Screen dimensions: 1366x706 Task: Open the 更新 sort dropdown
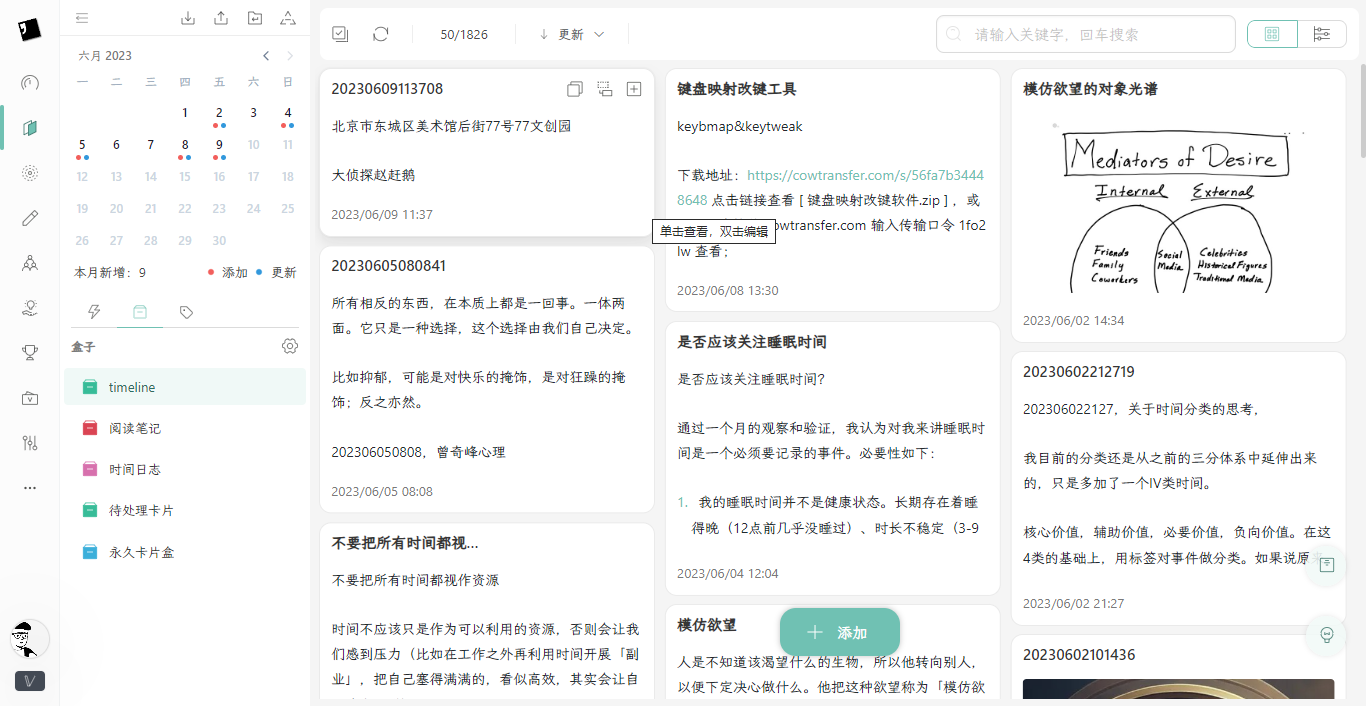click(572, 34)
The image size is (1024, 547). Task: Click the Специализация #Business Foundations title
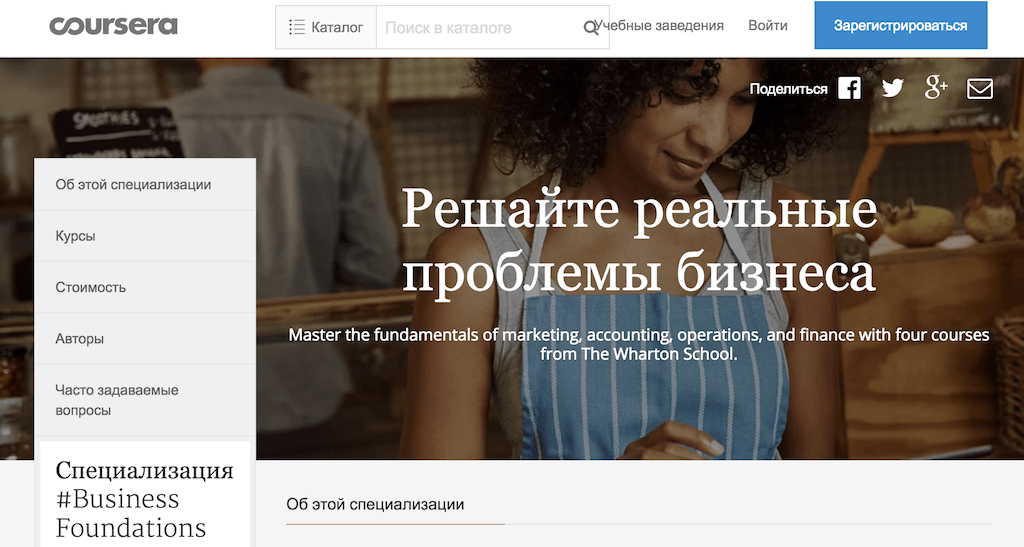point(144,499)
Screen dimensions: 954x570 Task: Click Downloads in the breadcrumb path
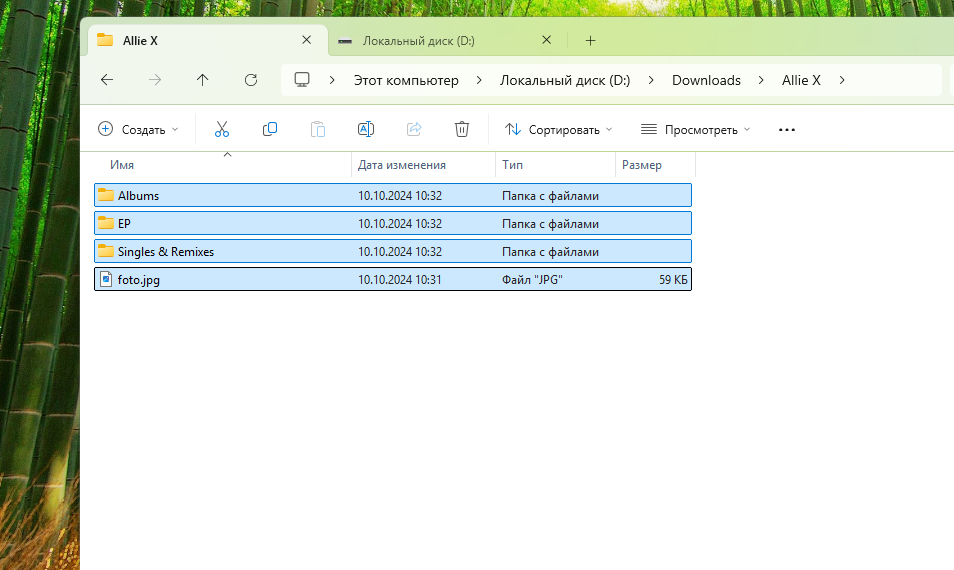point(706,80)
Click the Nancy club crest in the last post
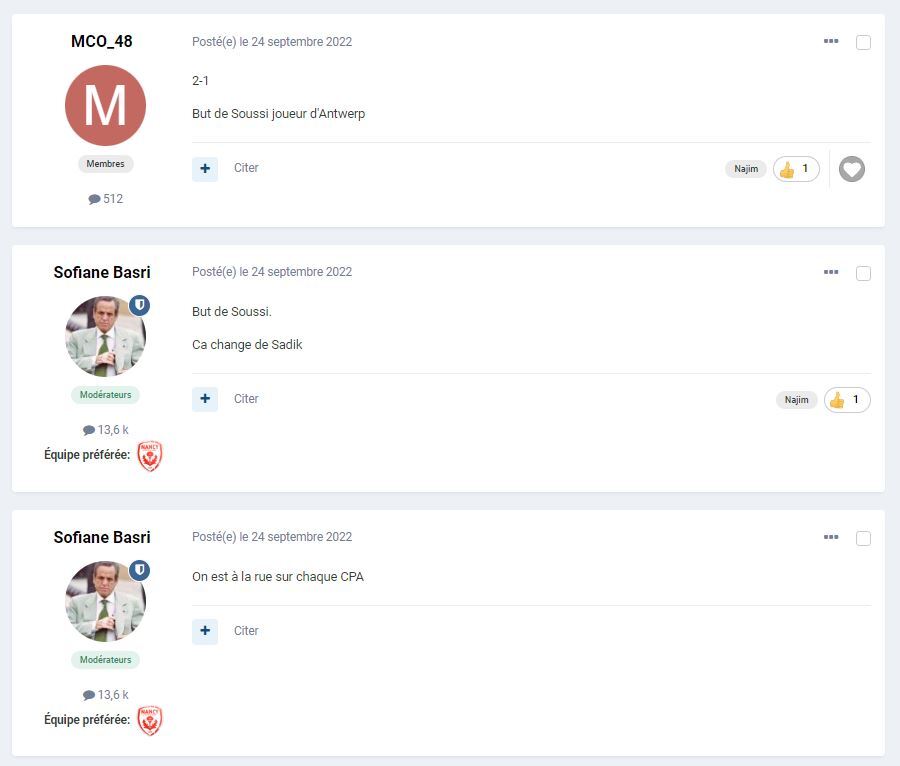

• **WHAT YOU WILL DO**: Once the pictures are removed, write out all of the entries above exactly.

• **SOLUTION BELOW**:
Screen dimensions: 1366x706 Task: Open the 更新 sort dropdown
click(572, 34)
The image size is (1024, 547). Task: Click the Специализация #Business Foundations title
point(144,499)
Screen dimensions: 954x570 Task: Click Downloads in the breadcrumb path
point(706,80)
Click the Nancy club crest in the last post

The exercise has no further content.